The private goes public
It’s actually more accurate to say that Facebook is becoming the epitome of just about every internet privacy complaint ever lodged. Their bad reputation began in 2007, when their underlying code was leaked onto the Internet. This was a gold mine for hackers, showing them all of the backdoors they needed to extract all sorts of personal information quickly and quietly.
Once this issue was fixed, in November of the same year, a project called “Beacon” allowed 3rd party websites to embed a small script onto their pages that would automatically send all sorts of user information and statistics to Facebook. Facebook was now places that Facebook users didn’t even know about, creating a very creepy feeling. Astoundingly, this program was allowed to continue for almost two years.
Facebook makes it amazingly simple for users to make accounts that are in the likeness of someone else, enabling all sorts of easy defamation. While this has always been a concern online, Facebook’s construct makes this very easy to do, and very difficult to combat.
In one case, a man who goes by the online handle of “Lefty” has documented the lengths that someone decided to go through to impersonate him. The way that Facebook’s privacy settings work makes people like his stalker extremely difficult to stop, as someone with a new account can block you the moment they create it, making it impossible for you to know they exist unless someone tells you. “Lefty” went so far as to drive to Facebook’s headquarters to get answers. Facebook’s response amounted to little more than a shrug.
A worrisome alliance
That Facebook would use, sell, and allow compromising of a user’s personal information is all bad enough. Worse was that it wasn’t only to other companies that they’ve proved willing to make these deals. Facebook showed that it was just as willing to bow down to governmental requests as it was to other businesses.
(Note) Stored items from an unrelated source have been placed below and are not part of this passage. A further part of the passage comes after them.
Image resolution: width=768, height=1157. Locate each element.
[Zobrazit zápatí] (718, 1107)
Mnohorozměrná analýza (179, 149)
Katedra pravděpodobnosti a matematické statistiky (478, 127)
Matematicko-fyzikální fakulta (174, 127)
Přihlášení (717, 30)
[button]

Buckling under pressure is one thing. Webmasters who face legal action have to confront this question all the time. Facebook, though, has shown almost a gleefullness in willing to fork over to just about whatever government agencies just about whatever information they want. They’ve stated that, all that they require of the requesting agency is a “good faith belief” that they will use the information obtained in nothing more than an honest pursuit of evildoers. Those of us a bit jaded these days at the notion of any government agency earning such “good faith” would rightly get a chill at this naiveté.
It gets worse. Facebook announced in mid-2011 the launch of its own PAC (political action committee) that would allow its corporate employees to donate money to their favored political candidates. This is not an unheard of strategy for large software developers or for large web companies; Google and Microsoft both have PAC. But combine this with the above kowtowking, and then add into that the assertions that Facebook as a whole leans to one side of the political aisle, and you have the recipe for one gargantuan mess of corruption that would make Richard Nixon proud.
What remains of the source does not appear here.